------ The data ------

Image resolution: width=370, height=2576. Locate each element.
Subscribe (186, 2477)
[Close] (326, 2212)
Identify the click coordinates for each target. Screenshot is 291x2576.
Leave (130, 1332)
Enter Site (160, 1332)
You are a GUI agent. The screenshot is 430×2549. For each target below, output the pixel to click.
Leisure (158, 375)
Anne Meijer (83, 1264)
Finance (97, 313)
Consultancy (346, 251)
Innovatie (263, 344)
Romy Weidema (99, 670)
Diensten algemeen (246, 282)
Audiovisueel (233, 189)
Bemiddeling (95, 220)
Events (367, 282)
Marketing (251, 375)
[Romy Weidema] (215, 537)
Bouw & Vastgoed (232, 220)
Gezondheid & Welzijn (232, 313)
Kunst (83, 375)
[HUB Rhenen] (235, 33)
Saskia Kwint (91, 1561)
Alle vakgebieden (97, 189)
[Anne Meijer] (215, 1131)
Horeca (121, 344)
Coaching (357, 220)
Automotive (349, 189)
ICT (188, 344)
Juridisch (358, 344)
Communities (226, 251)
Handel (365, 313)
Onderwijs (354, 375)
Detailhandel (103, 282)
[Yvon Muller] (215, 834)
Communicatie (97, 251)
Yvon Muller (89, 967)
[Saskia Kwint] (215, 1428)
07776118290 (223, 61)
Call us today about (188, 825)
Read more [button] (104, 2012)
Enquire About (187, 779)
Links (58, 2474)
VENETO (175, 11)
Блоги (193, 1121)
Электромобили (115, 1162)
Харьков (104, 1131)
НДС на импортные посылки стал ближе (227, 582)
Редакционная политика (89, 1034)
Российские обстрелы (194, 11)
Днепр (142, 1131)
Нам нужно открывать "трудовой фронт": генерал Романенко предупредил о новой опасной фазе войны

------

Give back the entries above precisely as they appear.

**Exercise response**
Image resolution: width=370, height=2576. Locate each element.
Subscribe (186, 2477)
[Close] (326, 2212)
Identify the click coordinates for each target. Screenshot is 291x2576.
Leave (130, 1332)
Enter Site (160, 1332)
You are a GUI agent. The screenshot is 430×2549. For each target below, output the pixel to click.
Leisure (158, 375)
Anne Meijer (83, 1264)
Finance (97, 313)
Consultancy (346, 251)
Innovatie (263, 344)
Romy Weidema (99, 670)
Diensten algemeen (246, 282)
Audiovisueel (233, 189)
Bemiddeling (95, 220)
Events (367, 282)
Marketing (251, 375)
[Romy Weidema] (215, 537)
Bouw & Vastgoed (232, 220)
Gezondheid & Welzijn (232, 313)
Kunst (83, 375)
[HUB Rhenen] (235, 33)
Saskia Kwint (91, 1561)
Alle vakgebieden (97, 189)
[Anne Meijer] (215, 1131)
Horeca (121, 344)
Coaching (357, 220)
Automotive (349, 189)
ICT (188, 344)
Juridisch (358, 344)
Communities (226, 251)
Handel (365, 313)
Onderwijs (354, 375)
Detailhandel (103, 282)
[Yvon Muller] (215, 834)
Communicatie (97, 251)
Yvon Muller (89, 967)
[Saskia Kwint] (215, 1428)
07776118290 (223, 61)
Call us today about (188, 825)
Read more [button] (104, 2012)
Enquire About (187, 779)
Links (58, 2474)
VENETO (175, 11)
Блоги (193, 1121)
Электромобили (115, 1162)
Харьков (104, 1131)
НДС на импортные посылки стал ближе (227, 582)
Редакционная политика (89, 1034)
Российские обстрелы (194, 11)
Днепр (142, 1131)
Нам нужно открывать "трудовой фронт": генерал Романенко предупредил о новой опасной фазе войны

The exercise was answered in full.